If You Use Google Chrome, Urgently Update It

A dangerous vulnerability has been discovered in Google Chrome that is already being exploited by hackers. Experts from Kaspersky advise to update the browser as soon as possible to version 88.0.4324.150, which fixes this vulnerability.

The CVE-2021-21148 critical vulnerability exists in all versions of Google Chrome designed for personal computers across all major operating systems including Windows, MacOS, and Linux. According to current information, this vulnerability allows attackers to perform a heap overflow attack, through which they can execute arbitrary code on the victim's computer.

To successfully exploit this vulnerability, attackers only need to create a specific web page and trick the victim into visiting it. As a result, they can take control of the affected system.

The vulnerability affects the JavaScript V8 engine used in the browser. Google became aware of this vulnerability on January 24 from researcher Matthias Buelens, and already released a patch on February 4. Unknown hackers are actively exploiting CVE-2021-21148 for attacks, according to the company’s experts, who note that, as always, Google is hesitant to disclose details until a significant portion of Chrome users have updated their browsers. This is understandable, as otherwise the number of attackers exploiting the vulnerability could increase.
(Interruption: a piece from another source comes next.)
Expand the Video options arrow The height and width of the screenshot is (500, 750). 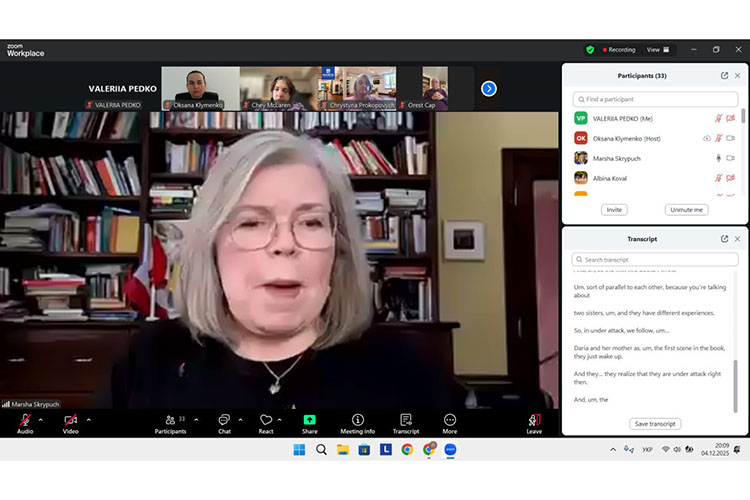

To protect against CVE-2021-21148 in Google Chrome:

1. Immediately update on all computers. To do this, click the three dots in the upper right corner of the browser and go to Settings -> About Chrome. The browser should then update automatically.
2. Be sure to restart the browser for the updates to take effect; it's better to do this right away. Don’t delay the restart due to concerns about losing necessary tabs, as modern versions of Chrome usually restore tabs accurately after restarting.
3. If the version number 88.0.4324.150 is visible in the Settings -> About Chrome window, then the browser has already been updated, and the CVE-2021-21148 vulnerability is no longer a threat.